Wednesday, July 1, 2009

Song of the Week: Leadbelly and Nirvana - Where Did You Sleep Last Night?


On November 18, 1993, Nirvana took the stage in New York for an intimate acoustic evening to be filmed for MTV. The band was in its last throws of life as Kurt Cobain would commit suicide just 5 short months later. The band was at the end of their US tour in support of the criminally underrated album, In Utero. I had seen them on one of the first dates of that tour. Front row, center in Denver, Colorado. They were amazing. Cobain stared down at the first few rows for the first half of the show. Then, about half way in to the show, as he stepped back from the microphone to take one of his famously spartan guitar leads he looked up at the entire audience. About 1500 people in all. I remember getting an odd feeling at that moment. He looked as if he was going to be sick as he nervously closed his eyes and exhaled a huge sigh. He stepped back to the mic and took another quick pensive glance at the whole room. The rest of the show he performed like a 13 year-old boy trying to work up courage to ask the girl in the blue dress at the other end of the gymnasium if she would like to dance with him. This was a man who was uncomfortable in his own skin. About the worst thing possible, I imagine. And on this night in New York, a few months later, he didn't look too much more comfortable. That night, Nirvana, as was their want, added a ton of songs they rarely if ever performed. Mostly covers of songs by the Meat Puppets, Bowie and The Vaselines. And the closer that night was a cover as well. A traditional American folk song called Where Did You Sleep Last Night (in the Pines). It was a highly impassioned performance that varied surprisingly little from the version by folk-blues artist, Leadbelly. It is the closing verse where Cobain shines with his raspy voice wailing away with sadness as he sings "I will shiver the whole night through". For most it would be the last time they would see Cobain perform and his final plea rings all the much more ghostly for it.

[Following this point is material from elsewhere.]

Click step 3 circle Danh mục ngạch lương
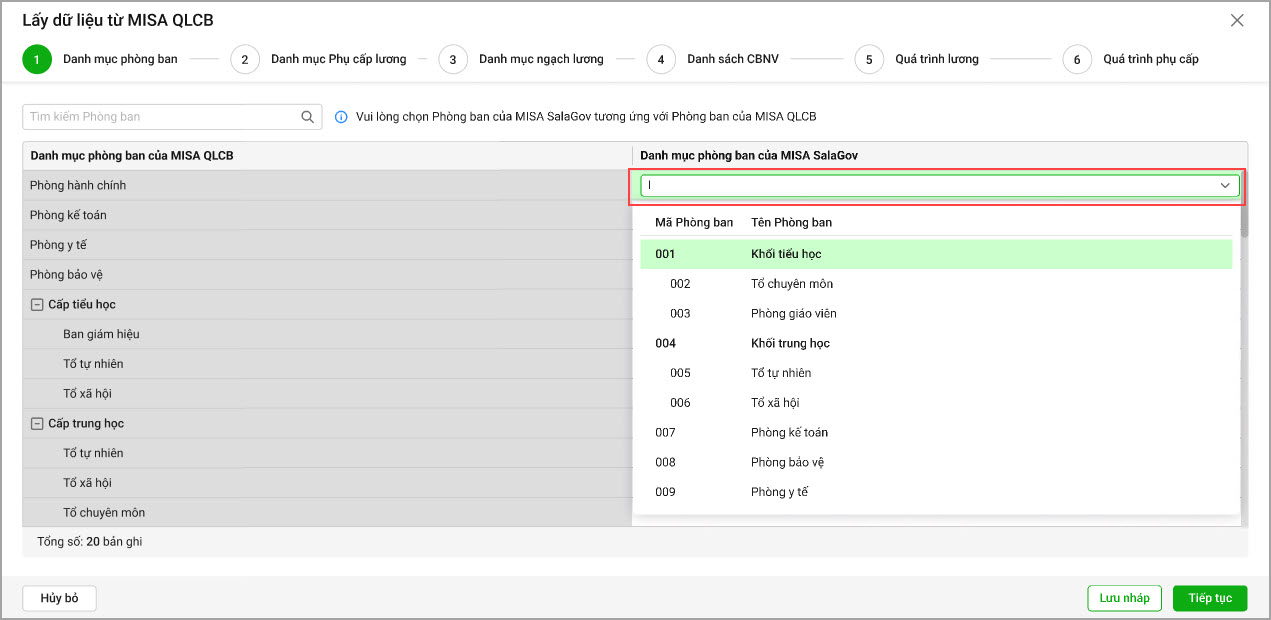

Leadbelly did not write the song (as Nirvana generously credited in their publication of the song), as the song probably dates back as far as the Civil War. But he did record the song as early as 1944 just a few short years before his own death. Unaccompanied (and by himself), Leadbelly plays Where Did You Sleep Last Night? with the scary precision of a man who, himself, knew of murder and life in prison. "My girl, my girl, don't you lie to me. Tell me where did you sleep last night?" Leadbelly's asides fit his cool demeanor perfectly. This is not, like Cobain's version, a man who is driven by emotion. This is the story of a cool level headed killer being interrogated: "My husband was a hard working man, 'till a mile and a half from here. {What happened to him?} His head was found in a driver wheel, but his body ever never be found."